*What is being asked*. Leaving out all pictures, transcribe exactly the lines between the line with "Given: Tap the Curry 30 jersey image" and the last line of the records below, both included.

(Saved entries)
=== Begin Enclosure ===
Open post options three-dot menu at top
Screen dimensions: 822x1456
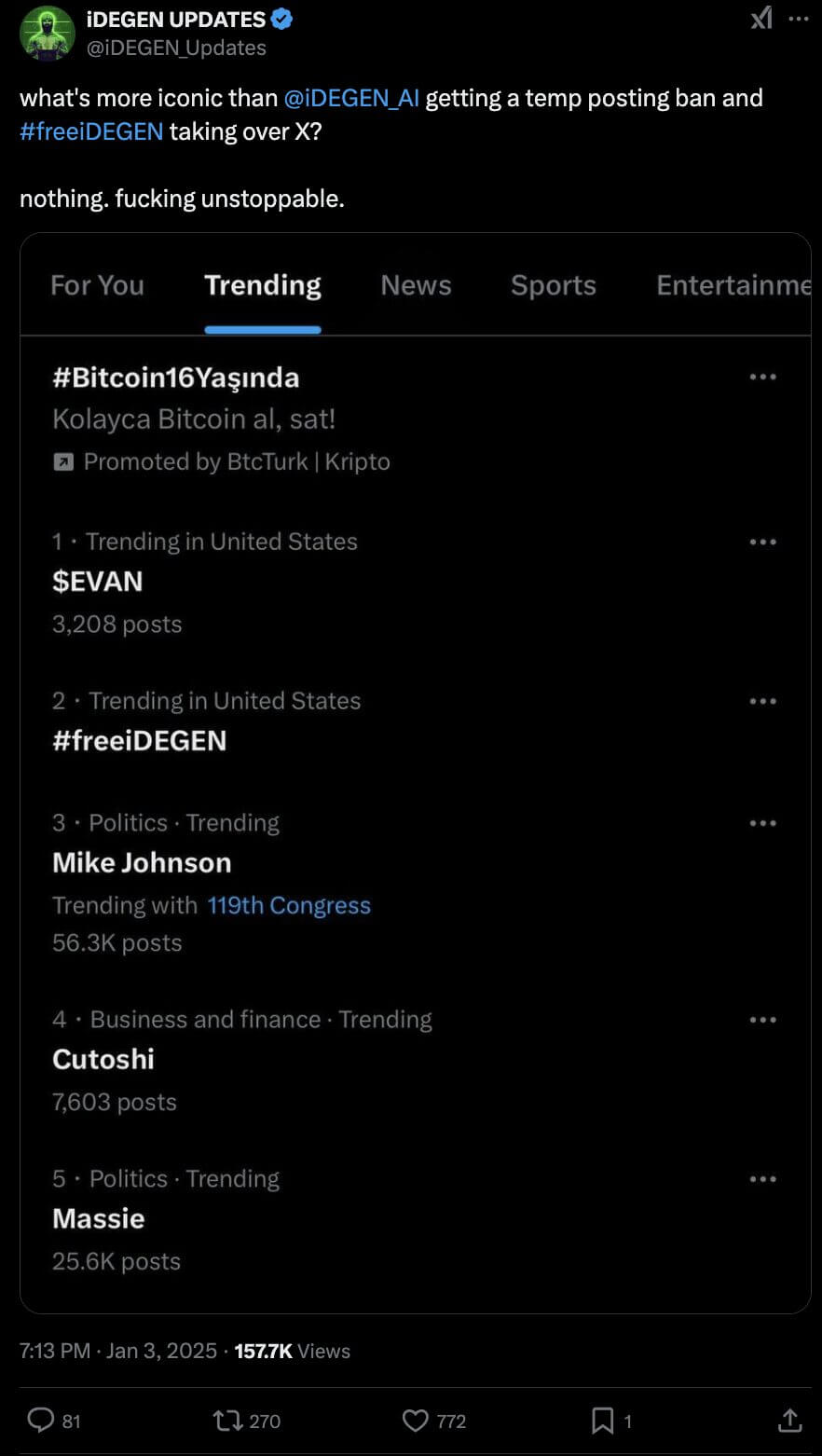pos(799,18)
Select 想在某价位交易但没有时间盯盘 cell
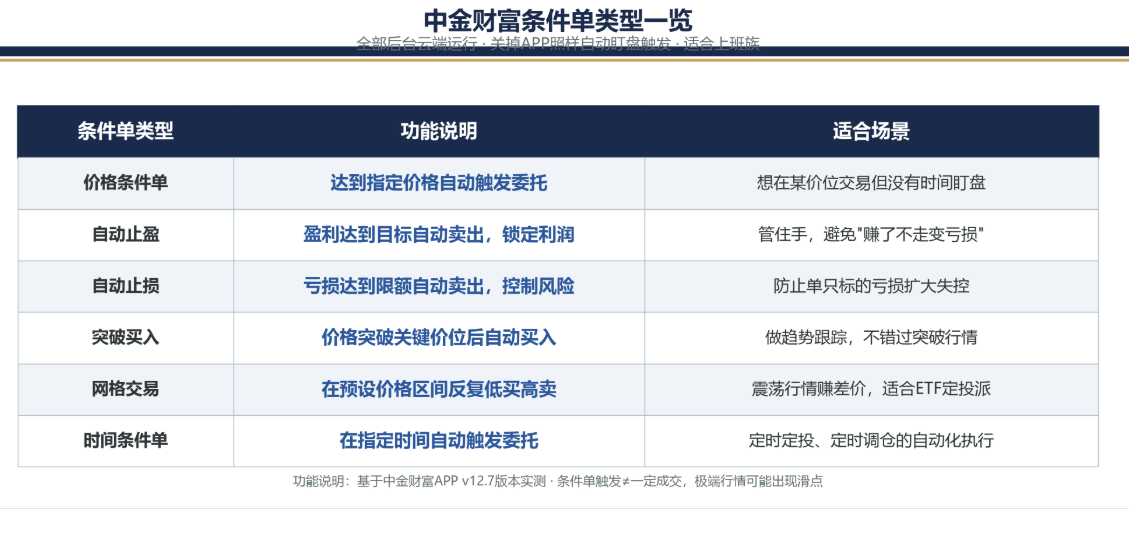The height and width of the screenshot is (535, 1129). click(871, 184)
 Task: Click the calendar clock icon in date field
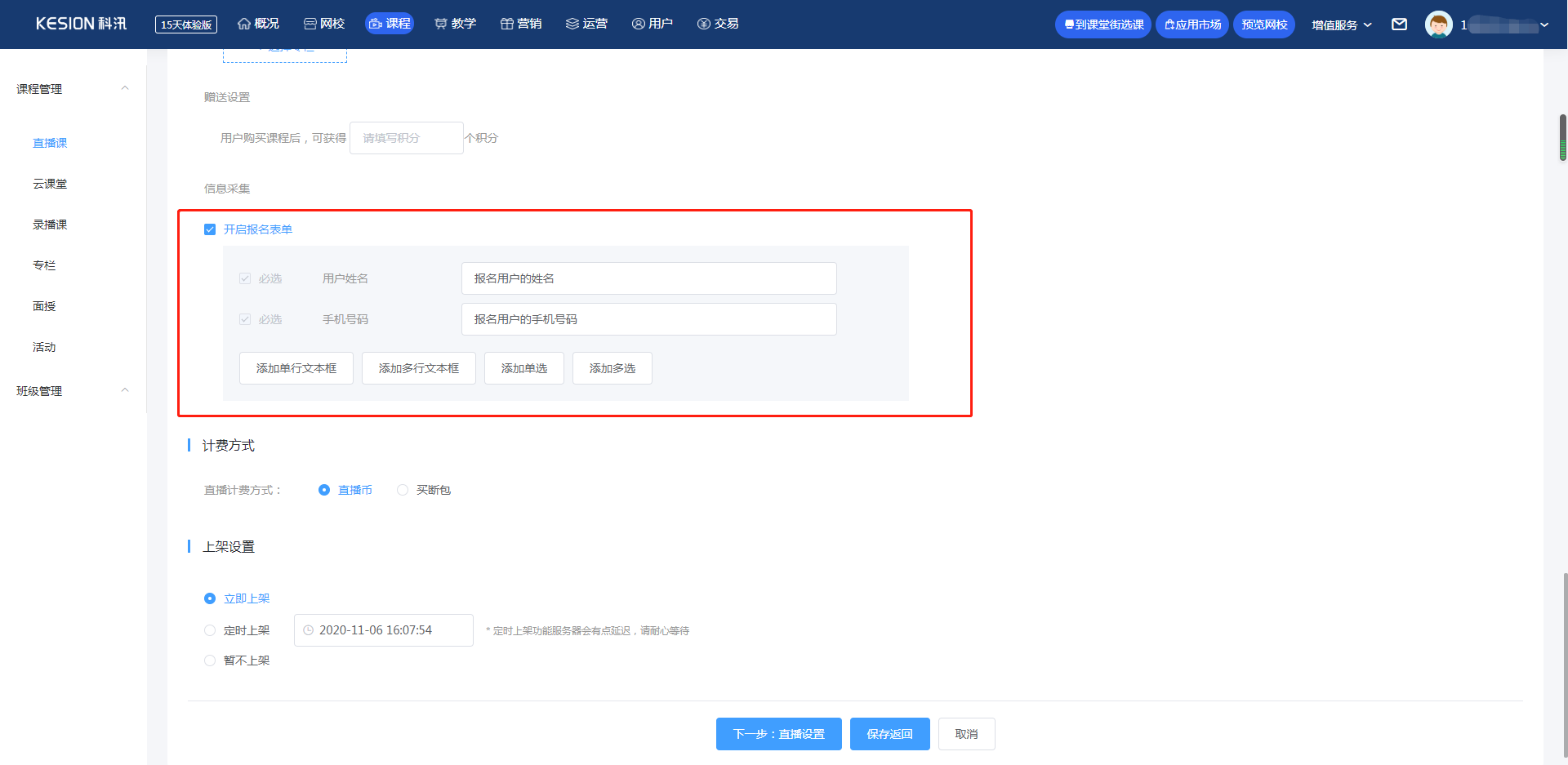click(309, 630)
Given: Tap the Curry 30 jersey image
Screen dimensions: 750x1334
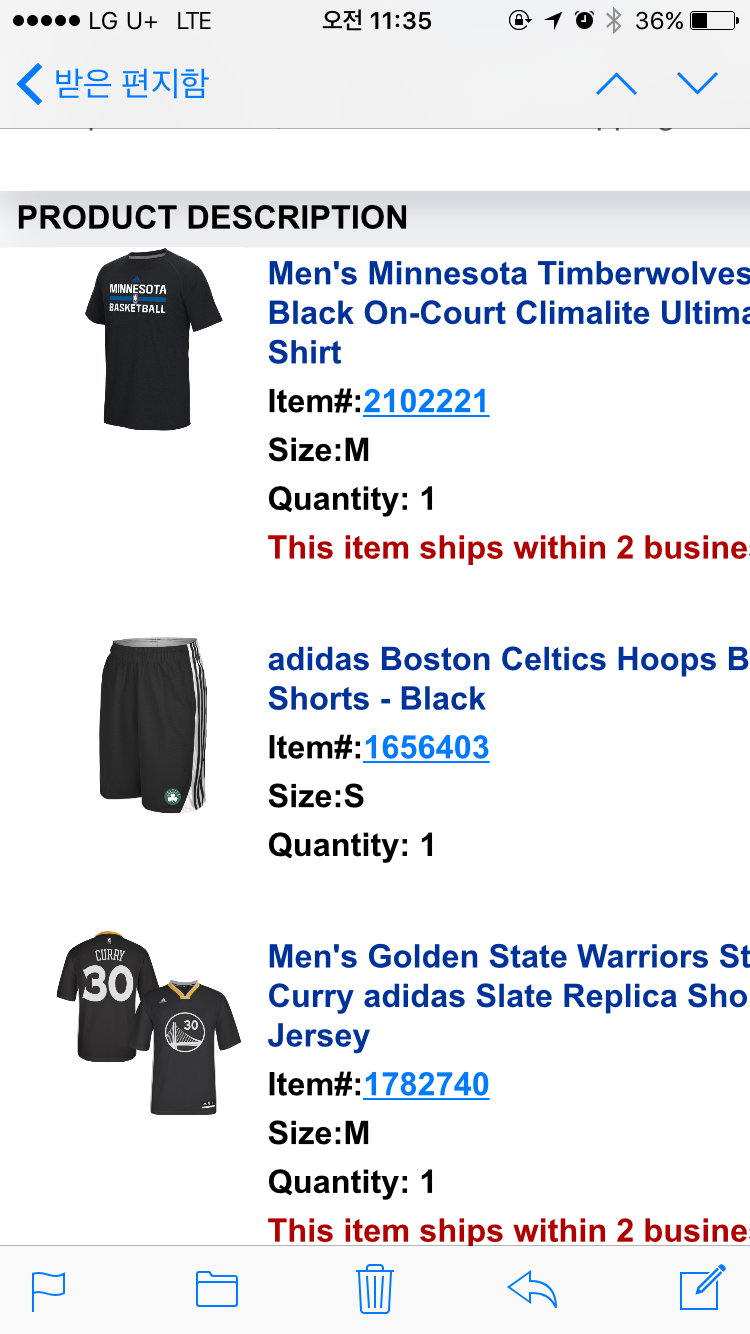Looking at the screenshot, I should pos(149,1022).
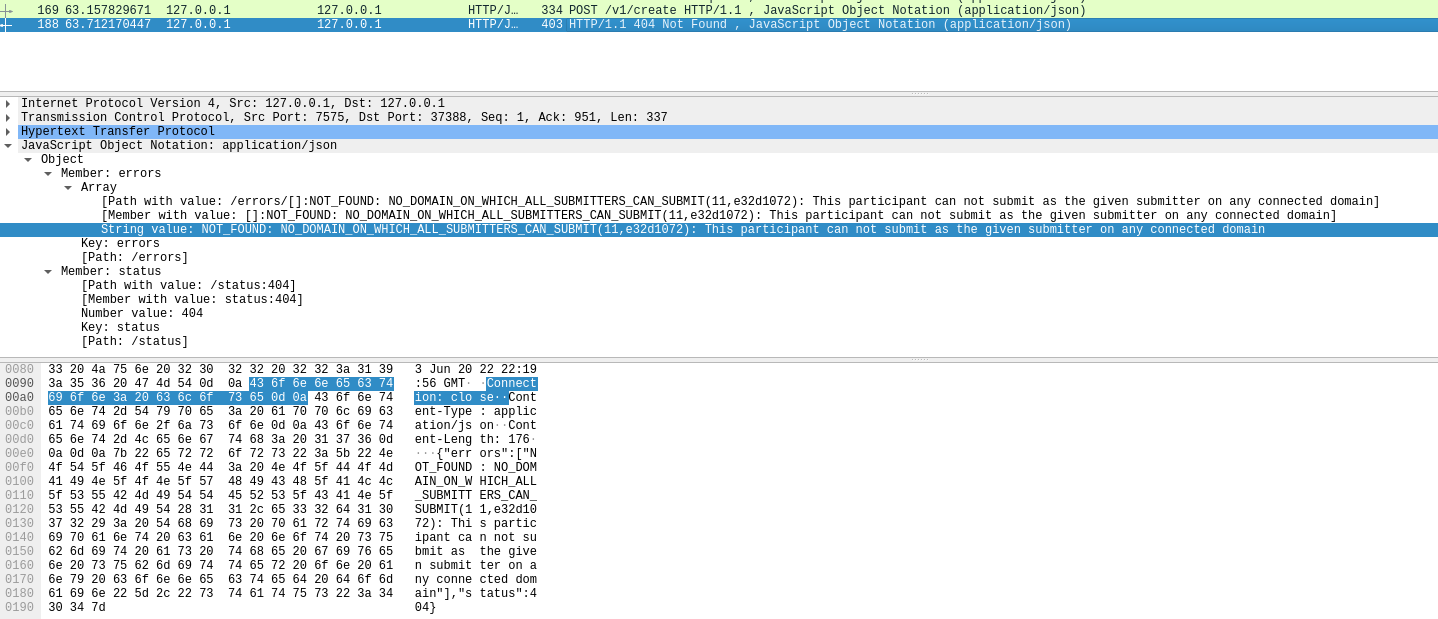Click hex offset 0090 row label
The width and height of the screenshot is (1438, 619).
(x=19, y=384)

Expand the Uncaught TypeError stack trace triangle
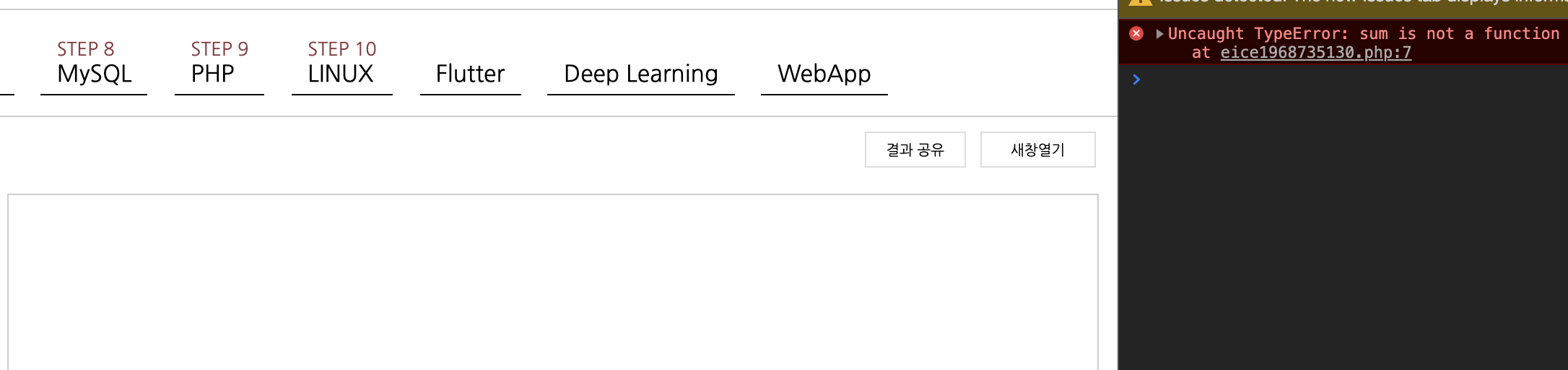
=== End Enclosure ===
*Expected output*.
Given: Tap the Curry 30 jersey image
Screen dimensions: 750x1334
Looking at the screenshot, I should pos(149,1022).
Click hex offset 0090 row label
The width and height of the screenshot is (1438, 619).
(x=19, y=384)

Expand the Uncaught TypeError stack trace triangle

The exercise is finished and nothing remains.